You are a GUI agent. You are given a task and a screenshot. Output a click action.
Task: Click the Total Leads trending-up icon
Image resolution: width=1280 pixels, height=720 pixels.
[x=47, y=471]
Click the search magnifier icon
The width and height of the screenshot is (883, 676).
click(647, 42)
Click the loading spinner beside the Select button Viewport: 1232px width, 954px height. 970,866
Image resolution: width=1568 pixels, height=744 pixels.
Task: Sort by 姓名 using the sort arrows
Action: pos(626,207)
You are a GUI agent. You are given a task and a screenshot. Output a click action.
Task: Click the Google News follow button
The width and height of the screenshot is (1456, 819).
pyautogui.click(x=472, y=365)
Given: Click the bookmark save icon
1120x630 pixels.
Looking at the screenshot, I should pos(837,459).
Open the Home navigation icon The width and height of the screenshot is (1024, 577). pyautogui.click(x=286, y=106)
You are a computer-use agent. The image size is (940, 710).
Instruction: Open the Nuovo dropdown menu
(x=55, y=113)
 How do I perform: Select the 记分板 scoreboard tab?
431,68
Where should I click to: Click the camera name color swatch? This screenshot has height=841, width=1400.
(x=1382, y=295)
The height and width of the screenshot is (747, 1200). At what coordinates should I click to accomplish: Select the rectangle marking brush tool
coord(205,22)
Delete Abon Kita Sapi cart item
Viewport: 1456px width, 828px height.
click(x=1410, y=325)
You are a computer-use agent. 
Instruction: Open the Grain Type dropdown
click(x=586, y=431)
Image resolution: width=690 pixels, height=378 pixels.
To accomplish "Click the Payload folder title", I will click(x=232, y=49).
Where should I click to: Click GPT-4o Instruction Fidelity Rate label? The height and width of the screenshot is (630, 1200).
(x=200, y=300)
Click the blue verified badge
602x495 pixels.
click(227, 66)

━━━━━━━━

> _OBJECTIVE_:
Print the entries verbatim, starting with the first line of the entries and going on through the line containing "click(x=586, y=431)".

> _ANSWER TO THIS PROBLEM_:
You are a GUI agent. You are given a task and a screenshot. Output a click action.
Task: Click the Total Leads trending-up icon
Image resolution: width=1280 pixels, height=720 pixels.
[x=47, y=471]
Click the search magnifier icon
The width and height of the screenshot is (883, 676).
click(647, 42)
Click the loading spinner beside the Select button Viewport: 1232px width, 954px height. 970,866
Image resolution: width=1568 pixels, height=744 pixels.
Task: Sort by 姓名 using the sort arrows
Action: pos(626,207)
You are a GUI agent. You are given a task and a screenshot. Output a click action.
Task: Click the Google News follow button
The width and height of the screenshot is (1456, 819).
pyautogui.click(x=472, y=365)
Given: Click the bookmark save icon
1120x630 pixels.
Looking at the screenshot, I should pos(837,459).
Open the Home navigation icon The width and height of the screenshot is (1024, 577). pyautogui.click(x=286, y=106)
You are a computer-use agent. The image size is (940, 710).
Instruction: Open the Nuovo dropdown menu
(x=55, y=113)
 How do I perform: Select the 记分板 scoreboard tab?
431,68
Where should I click to: Click the camera name color swatch? This screenshot has height=841, width=1400.
(x=1382, y=295)
The height and width of the screenshot is (747, 1200). At what coordinates should I click to accomplish: Select the rectangle marking brush tool
coord(205,22)
Delete Abon Kita Sapi cart item
Viewport: 1456px width, 828px height.
click(x=1410, y=325)
You are a computer-use agent. 
Instruction: Open the Grain Type dropdown
click(x=586, y=431)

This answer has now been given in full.